I see the theme of sin’s stain in all three of the readings in the Revised Common Lectionary appointed for Epiphany 5, Year C. In the spectacularly image-laden passage from Isaiah 6, the prophet laments:

“Woe is me! I am lost, for I am a man of unclean lips[ii], and I live among a people of unclean lips; yet my eyes have seen the King, the Lord of hosts!”

Nevertheless, the King, the Lord of hosts, doesn’t seem to care that Isaiah has a potty mouth. He has an angel take a burning coal and burn away the sin from the prophet’s mouth so that Isaiah can be cleansed and speak the Word of God to his stubborn people. It’s a pretty impressive passage (Isaiah 6:1-13), and it strikes me that it’s about how God uses even those who feel themselves unworthy. God made the prophet for a purpose, and the prophet’s past foolish speech is nothing to God. What matters to God is how the man uses his gifts going forward.

A more dramatic illustration of the same theme is found in 1 Corinthians (1 Cor. 15:1-11 is the passage in the RCL). Here St. Paul confesses:

“For I am the least of the apostles, unfit to be called an apostle, because I persecuted the church of God.” (v. 9)

Persecuted? This guy set out to get Christians arrested and killed. If he were around today we’d want him tried in the International Criminal Court in The Hague. Paul was a religious purity Nazi. Yet Jesus needed him to be on the side of righteousness. To his credit, Paul laid low in Arabia and Damascus—well out of the spotlight—for about three years until everybody became convinced that his repentance and conversion were real. Then God let him loose as a voice for the Gospel. I like the way Paul handled this, because it demonstrates that, although God may be infinitely forgiving of even the most repugnant behavior, we sometimes have to earn our way back into the human community.

The Lectionary for this week in Epiphany also gives us this touching miracle story from Luke 5:1-11. It’s about how Jesus reveals himself to his disciples through a miraculous catch of fish. The boys are so blown away by this that they leave their nets and follow Jesus. This always struck me as pretty radical since fishing—rough way to make a living as it is—seemed a lot safer than following around behind an itinerant rabbi doing God-knows-what. But what really gets me in Luke’s version of the story is Peter’s sense of shame in the presence of the Messiah. Once he realizes Jesus is the real deal, he’s afraid to be in his company. He begs off saying, “…for I am a sinful man.”

Jesus knows this already. We’re all sinful. But Jesus has a plan for Peter. He has plan for the rest of us, too, but we just may be too burdened by our own sense of guilt and shame to believe this. We’re all both saint and sinner, but the trick is not to let the sinner of the past keep us from being the saint of the present. The challenge of faith is to believe that true contrition brings true salvation, and this does a work on our hearts every day if we’re open to letting it do so.

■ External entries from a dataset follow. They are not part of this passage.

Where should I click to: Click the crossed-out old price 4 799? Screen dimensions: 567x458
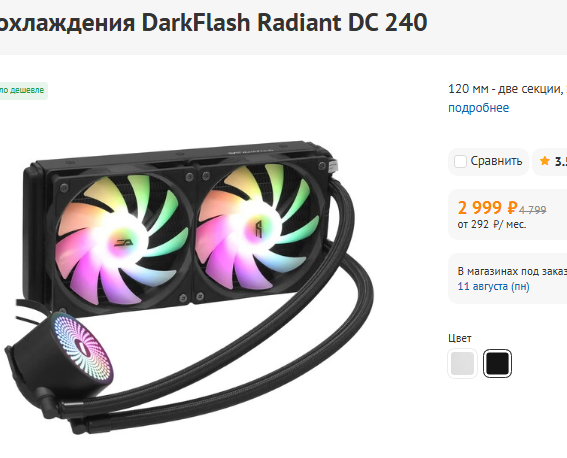click(x=533, y=210)
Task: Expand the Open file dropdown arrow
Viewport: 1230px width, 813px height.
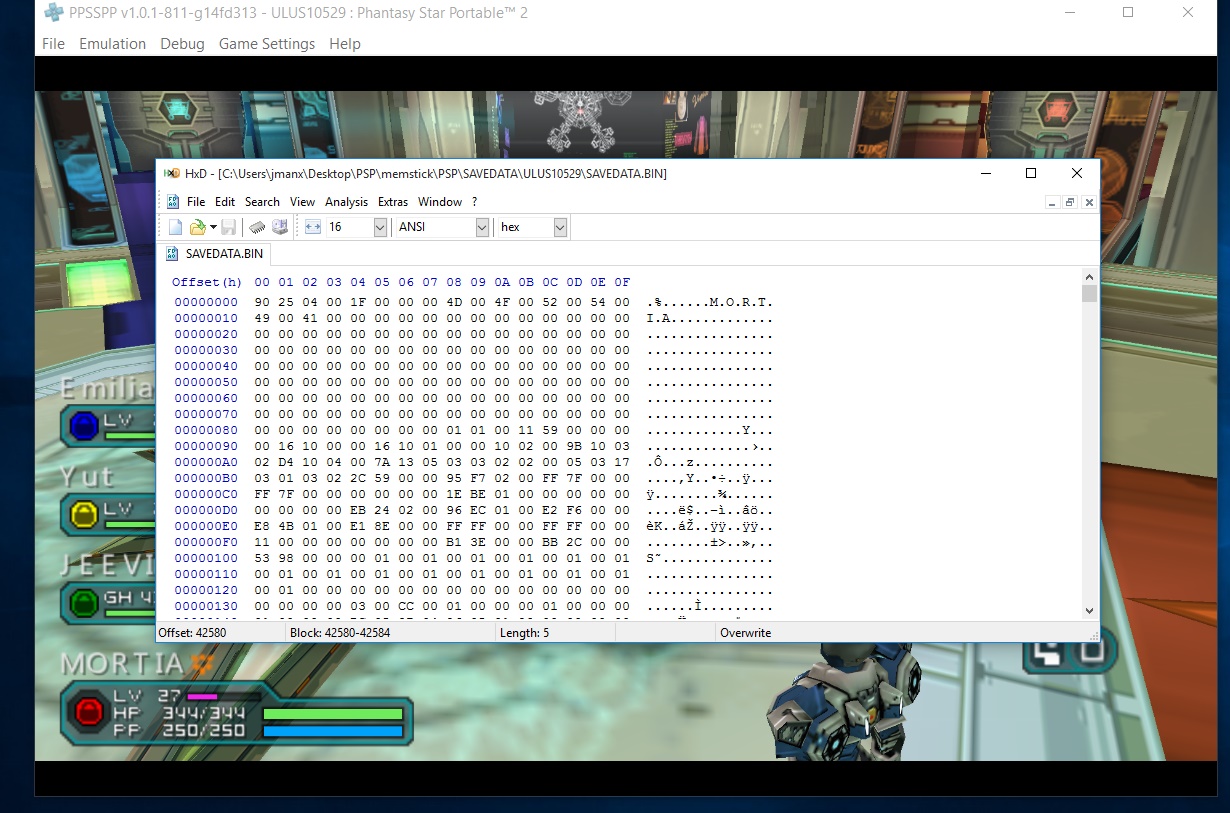Action: (x=213, y=227)
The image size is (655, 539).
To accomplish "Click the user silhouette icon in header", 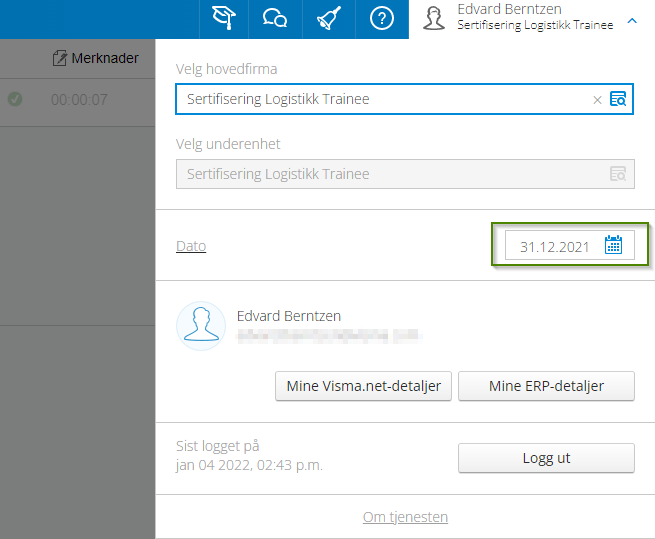I will pyautogui.click(x=434, y=18).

No, I don’t want a racist to be my governor, and I don’t want a sexual predator on the Supreme Court. But I do believe in repentance and forgiveness, and I’m sure I’ll be surprised by the people I’ll meet some day in Heaven.

If not before, I’ll look forward, Dear Reader, to meeting you there! Thanks for reading this week!



[i] Just for the record, I’m pretty certain the future Supreme Court Justice really DID hurt that girl—he was probably too drunk to remember it. He most likely wasn’t even aware of the damage he did to the future Professor Ford—but she’s had to live with it ever since.
[ii] Me too. I learned cussing from my dad, and he was master of the craft!